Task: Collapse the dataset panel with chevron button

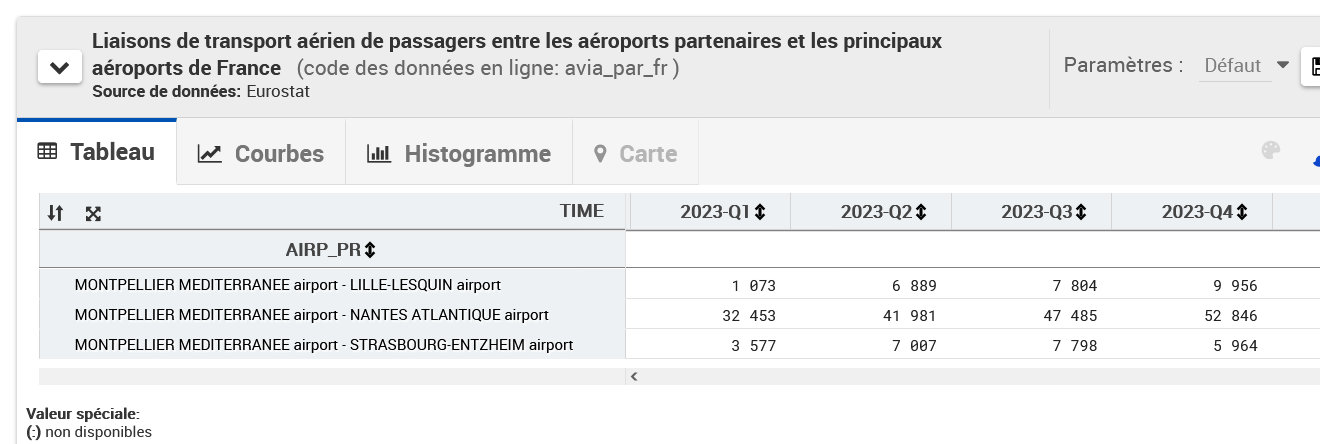Action: pos(59,68)
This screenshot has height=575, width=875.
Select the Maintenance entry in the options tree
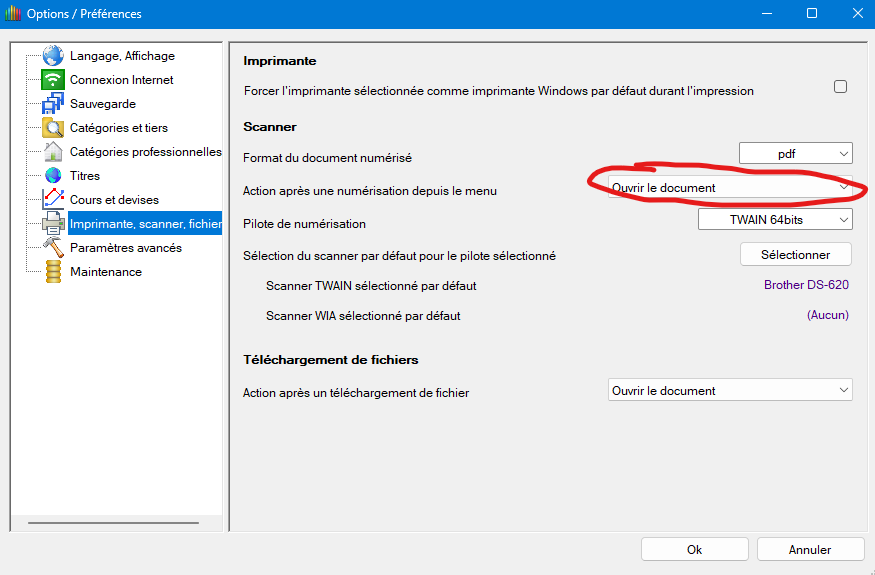coord(105,272)
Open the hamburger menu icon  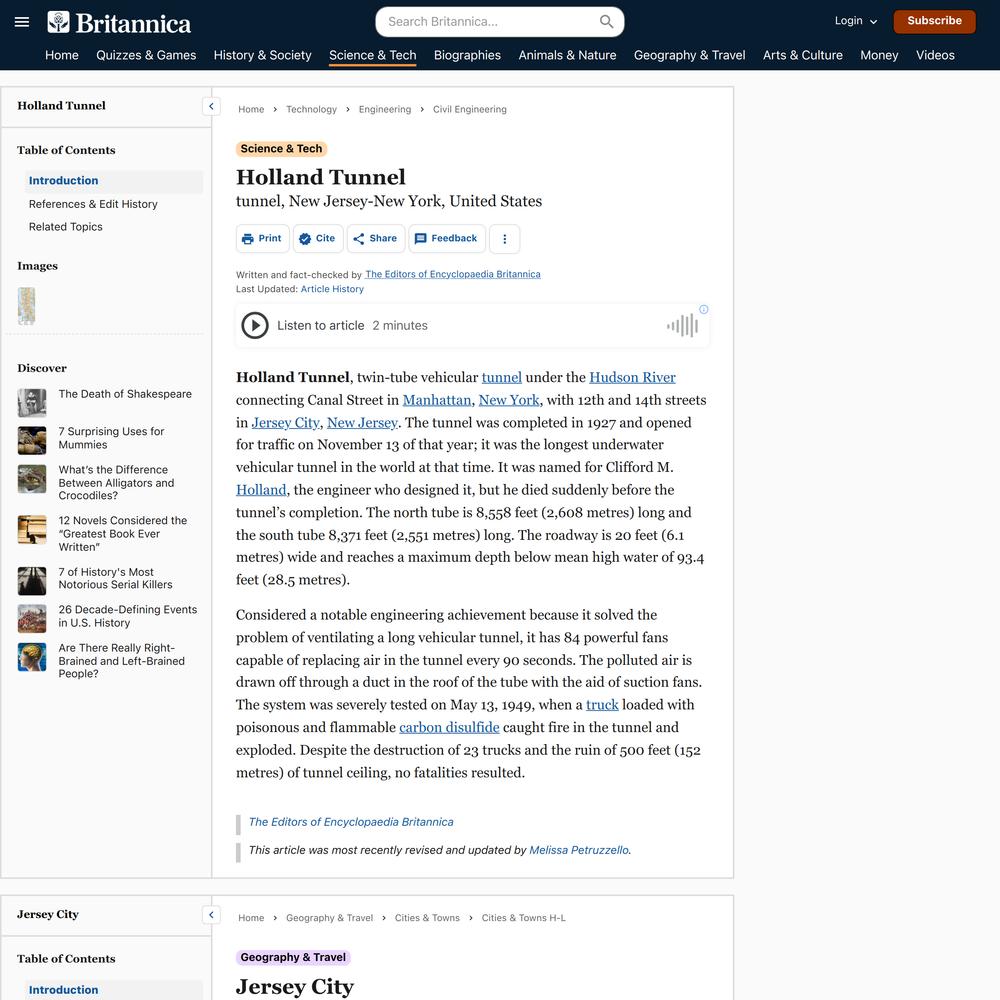[x=22, y=22]
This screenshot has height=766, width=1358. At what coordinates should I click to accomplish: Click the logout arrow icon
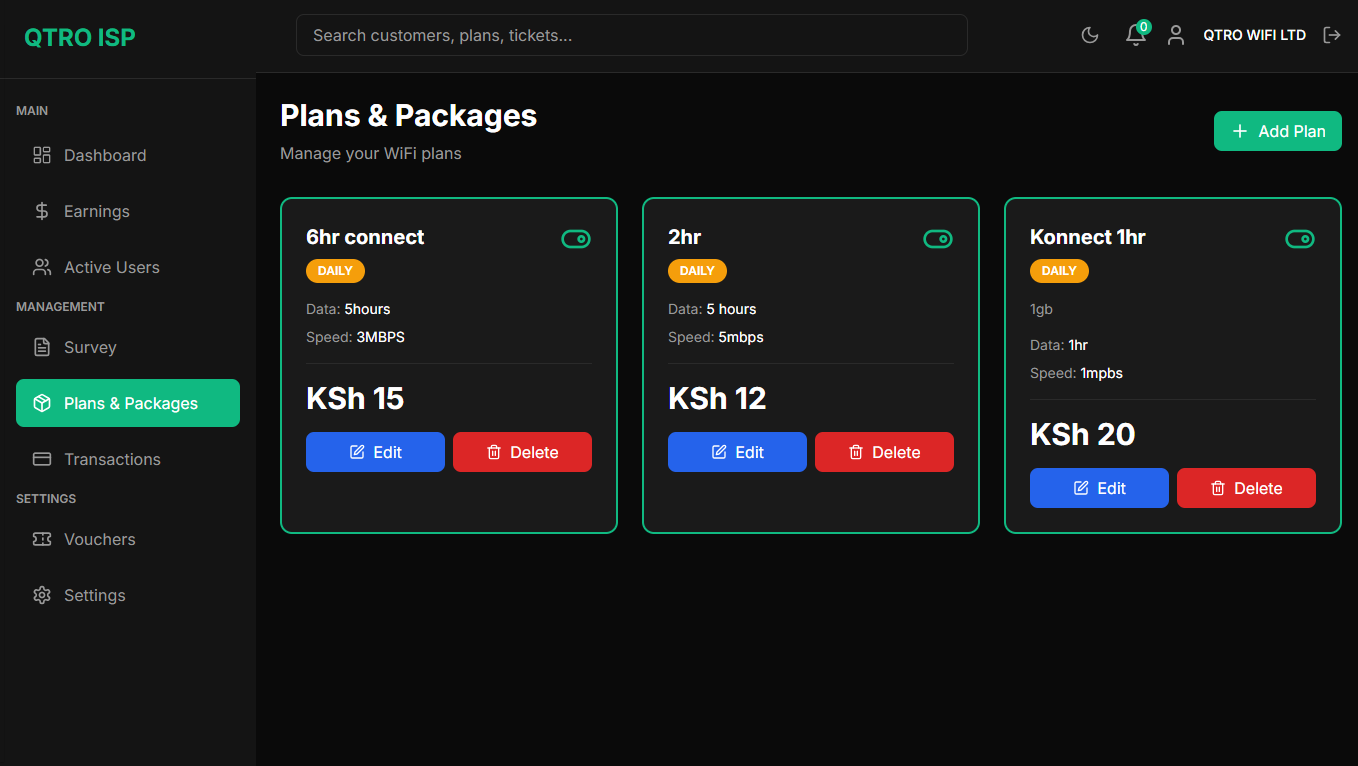pyautogui.click(x=1331, y=35)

======

Count the lines of the records that contain the string "width", treating case as significant, and give only the number.

▶ **Solution to the problem**: 2